There is a fine line between including enough detail in your employment contracts and including too much.
As an employer, you will likely want to have everything written down in one place, not only for the benefit of your employees, but for your own ease of reference as well.
The difficulty with this is that the more detail you put in your contracts, the more you will be contractually obliged to give to your employees.
A practical example
This is neatly demonstrated in a recent Court of Appeal case, Amdocs Systems Group Ltd v. Langston [2022] EWCA Civ 1027.
In this case, the employee had been presented with a “summary of benefits” attached to an offer letter for his role, and an employment contract, which all referred to a salary protection plan (a.k.a. an income protection scheme) to differing degrees.
In a nutshell, if the employee was away from work on long-term sickness absence, he would be paid his income protection benefits for 52 weeks. Those benefits would then increase in value by 5% each year, representing inflation, until the employee returned to work.
The existence and continuation of this benefit and the percentage increase had been confirmed numerous times in the following years and had even survived a contractual restructure.
When the employee went ill in late 2009, his income protection benefits started to be paid, but these were not increased by 5% each year, despite what was set out in writing in the summary of benefits attached to the offer letter.
The employer claimed that the incremental increase of 5% had been lawfully withdrawn in 2008, before the employee had applied to take those benefits. The employer attempted to rely on a clause in its Employee Handbook, which set out that it “may from time to time change the benefit provider and vary or amend the extent of the cover or the basis on which it is provided”. However, there was no corresponding wording to this effect in the summary of benefits attached to the offer letter or in the employment contract, which were the documents that really counted when it came to interpreting the contract between the employer and the employee.
It was therefore found that the employer had to pay the value of the 5% increment to the employee going back over a period of two years before he had brought his claim.
What can you do?
So, what is the solution for an employer?
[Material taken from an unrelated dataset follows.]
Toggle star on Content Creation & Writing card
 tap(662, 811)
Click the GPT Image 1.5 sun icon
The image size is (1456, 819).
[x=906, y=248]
Firstly, if you are drafting an employment contract and you want to make it the most complete document you can, ask yourself this simple question: why?
If you are making a short-term promise or a promise that cannot be kept in your employment contracts, the likelihood is that you will be compelled to meet that promise. Therefore, if you want flexibility in your arrangements with your employees, it is best to look outside of your contractual paperwork.
For example, one thing that was highlighted in the Amdocs Systems case was the importance of employee handbooks and, alongside having one, keeping it in a place where employees know how and where to find it.
If you are writing things in your contracts that you might want to update regularly (or at least more frequently than you would ideally like to be updating your contracts), you might want to consider starting or adapting your employee handbook or staff handbook.
Secondly, if you want more control over the contents your contracts, you need to be clear in them.
Before the Court of Appeal heard the Amdocs Systems case, the Employment Appeal Tribunal had held (and the Court of Appeal later agreed) that limiting an employer’s commitments in their employment contracts must be clearly and directly communicated to the affected employees. If this is not done, the contract will be interpreted in favour of the employee and against the employer.
Therefore, employers can very easily find themselves in tricky situations, even if the original intention behind what they wrote in their contracts was well-meaning.